Fellini's Nights of Cabiria depicts the eponymous prostitute's, eventually vain, search for true love. Initially, the film is seen as purporting gender stereotypes of a woman in desperation and need of a man's validation and love. However, the climatic failure of Cabiria's search is shown to enable her rebirth into a "moral environment [that is] so highly evolved that [her love interest] and all that he embodies are no longer possible." Fellini depicts Cabiria's psychological journey to independence and freedom, through her interaction with the same sociological ideals (of love and acceptance) that confine her, to present a complicated female protagonist whose struggle with identity reflects the struggle of the modern, Italian woman. By providing an example of complexity and depth in his female characters, Fellini's representation of female identity and its liberation from the influence of male identity, through the protagonist's personal failure, is an example of the subversion of the stereotypical representations of women in Italian cinema, as well as a subversion of the gendered expectations placed on Italian women of the era.

=== Femme Fatale ===
Film noir was a film movement that dominated the mid to early-20th century space in Hollywood history and popularised the use of the femme fatale trope. It established an intersection of "freedom, fascination and erotic intrigue" with the identity of a woman, an ideal that was conducive to its popularity in the context of a burgeoning feminist movement. In Italian Neorealism, the femme fatale trope is used as a medium to translate the dominating influence of Hollywood on the global film industry. The translation of this cross-cultural filmic influence was readily accepted by Italian audiences.
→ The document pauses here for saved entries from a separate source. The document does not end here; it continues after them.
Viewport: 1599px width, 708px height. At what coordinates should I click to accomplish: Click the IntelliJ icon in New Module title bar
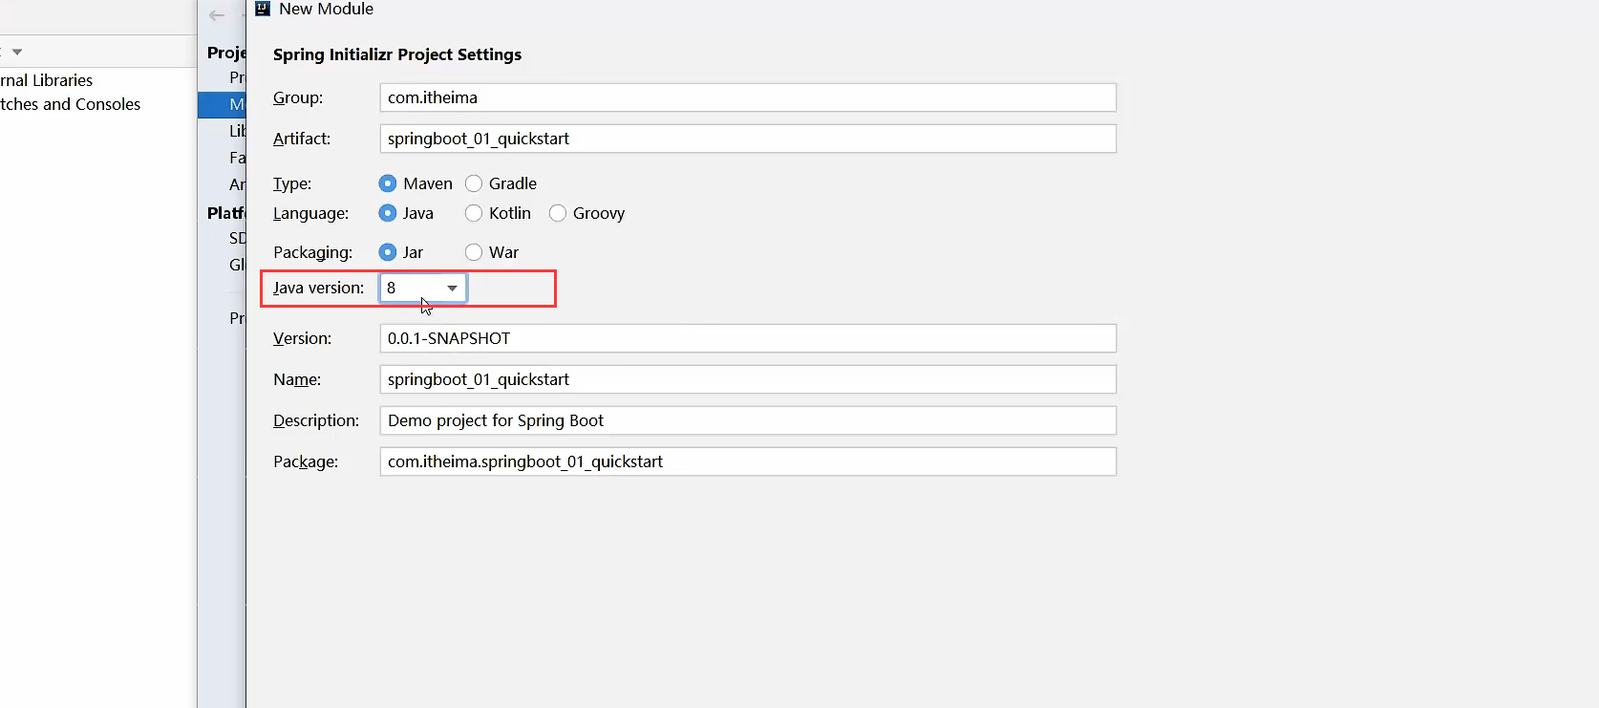point(263,9)
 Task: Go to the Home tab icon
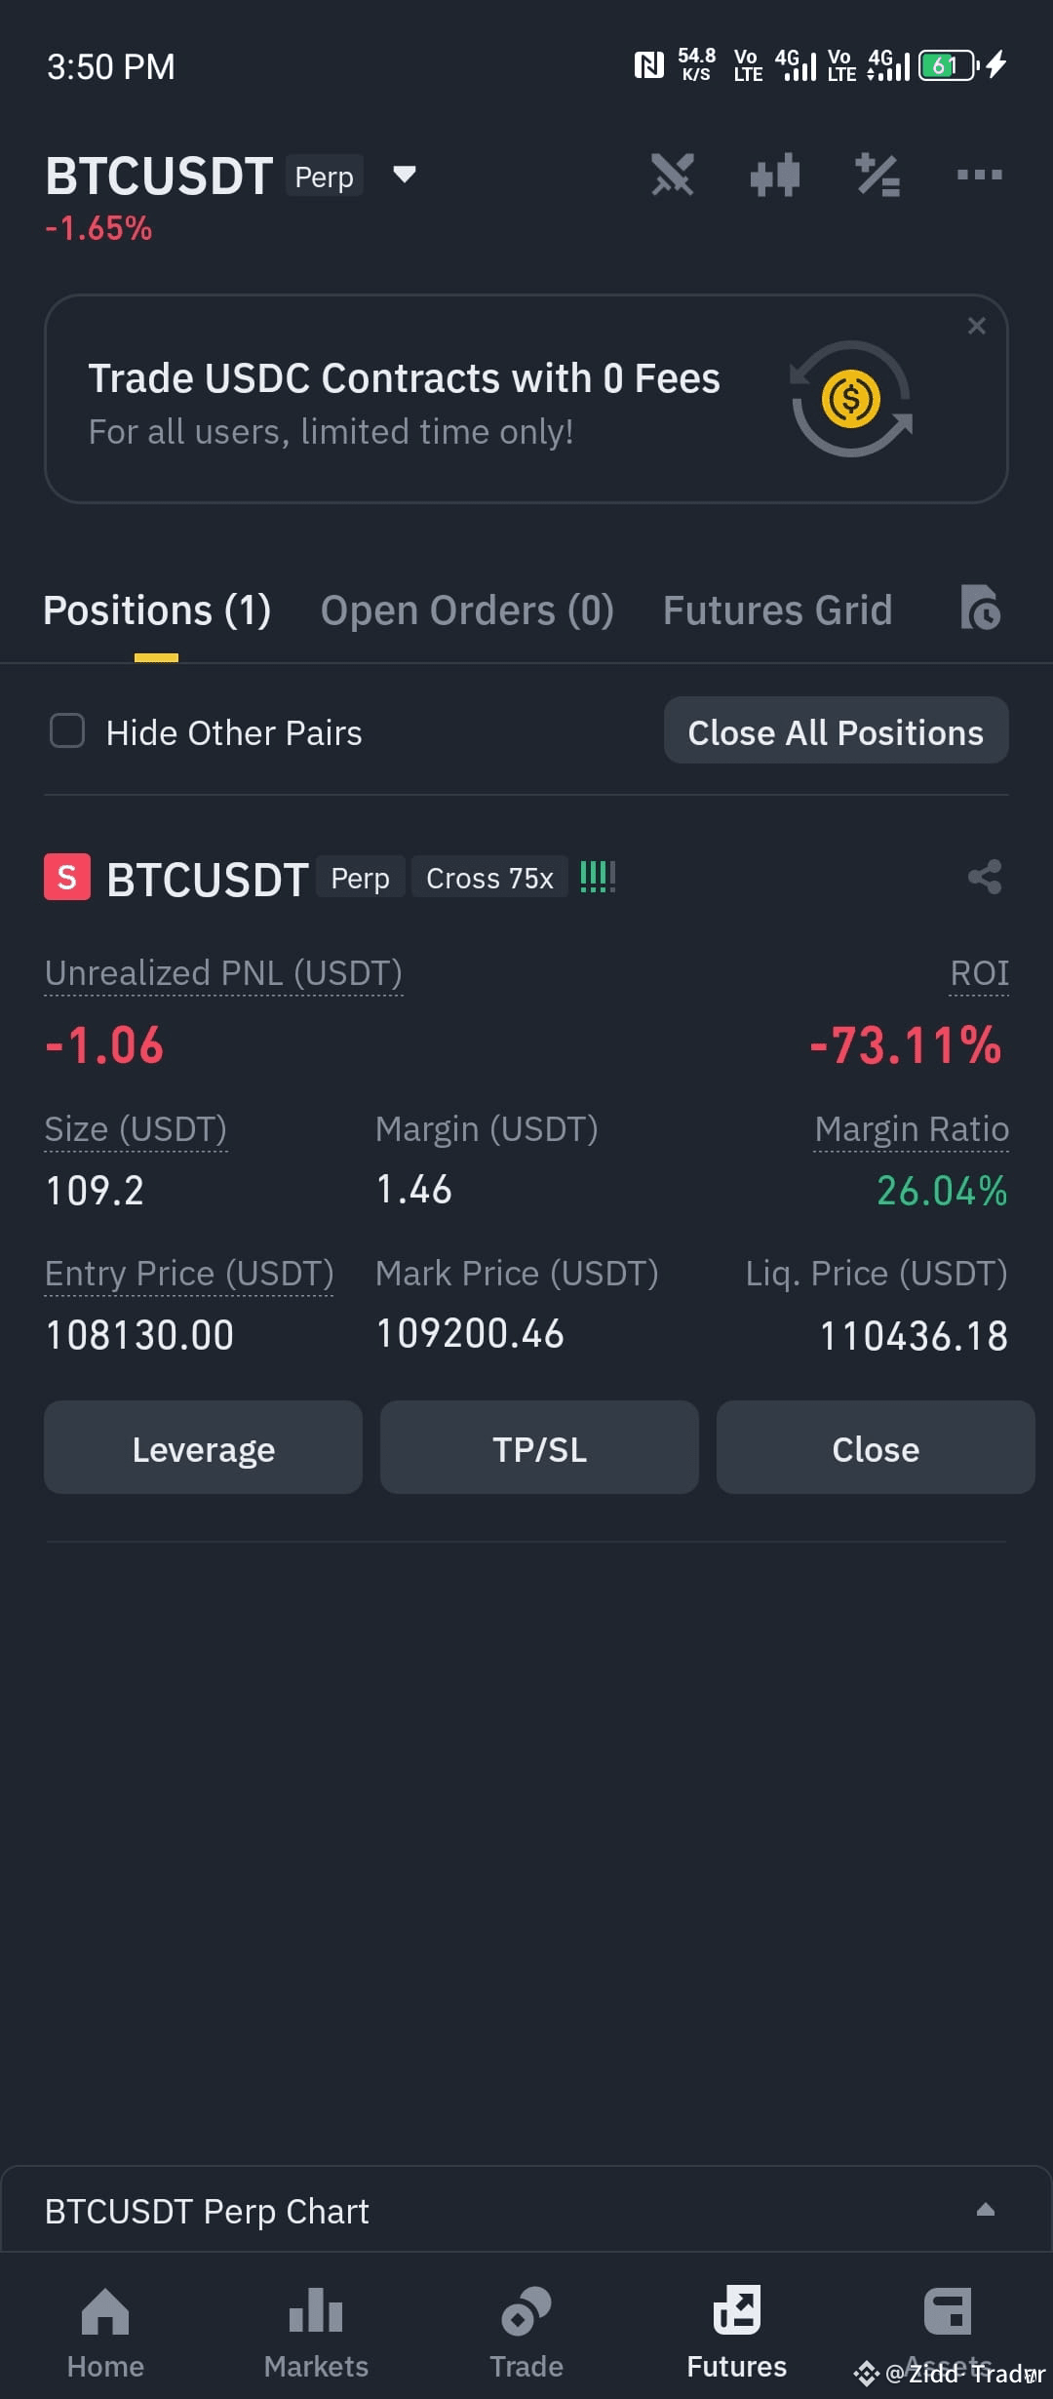click(x=105, y=2311)
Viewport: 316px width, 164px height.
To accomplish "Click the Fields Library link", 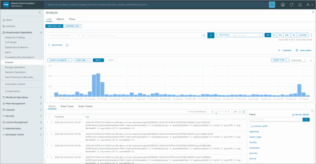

However, Italian Neorealists personalised this trope and tailored it to the needs of their own socio-cultural context by creating their characters on the spectrum of representation i.e. from the natural woman to the femme fatale. Characteristics such as sexual prowess, extreme social independence and notions of eroticism were justified in Italy's national cinema through the suggestion that they are derivatives of feminine nature i.e. the natural woman. The existence of these feminine qualities in an Italian, Neorealist femme fatale is seen to shift the perception of her as villainous or immoral; rather she is seen, through the Neorealist lens, as an expression of female autonomy and liberation.

== Impact ==
As a result of the burgeoning economic prosperity experienced by Italy in the late 1950s, the appeal of Neorealism began to decrease. The narratives of economic adversity and war that were characteristic of the genre, began to become increasingly irrelevant to the attitudes of society, as they transitioned into a period of affluence and profitability. Hence, the overall popularity of the genre began to decline. However, Neorealist filmmakers' introduction of Realism to mainstream cinematic circles and their exploration of complex, female characters did have an impact on the film movements that followed it, in the latter half of the 20th century.

=== French New Wave ===
Stylistically, the French New Wave adopted technical aspects e.g. amateur actors, experimental editing, naturalist mise-en-scene from Italian Neorealism. The New Wave auteurs also adopted the Neorealists' desire to explore the socio-cultural issues that existed in society, including those regarding gender and the role of women. The concept of a woman being "freed" from some form of societal constraint was a theme that linked the French New Wave with the Italian Neorealists. Despite not directly adopting the major Neorealist tropes of gender, New Wave auteurs explored ideas around the "mobilised female gaze." Popularised by Fellini in his road film La Strada, this intersection of the concept of wandering and the feminine experience, is depicted in a significant French New Wave film: Agnes Varda's 1962 film Cleo from 5 to 7. The protagonist's constant roaming of the Parisian streets and moments of self-reflection, under a dominantly masculine gaze, is interpreted to be a "walk of emancipation." Similarly to Fellini's "Nights of Cabiria", the complexity of character that arises from the male-female dynamic, and its relationship with a woman's liberated identity, is a marker of the Neorealist influence on this film.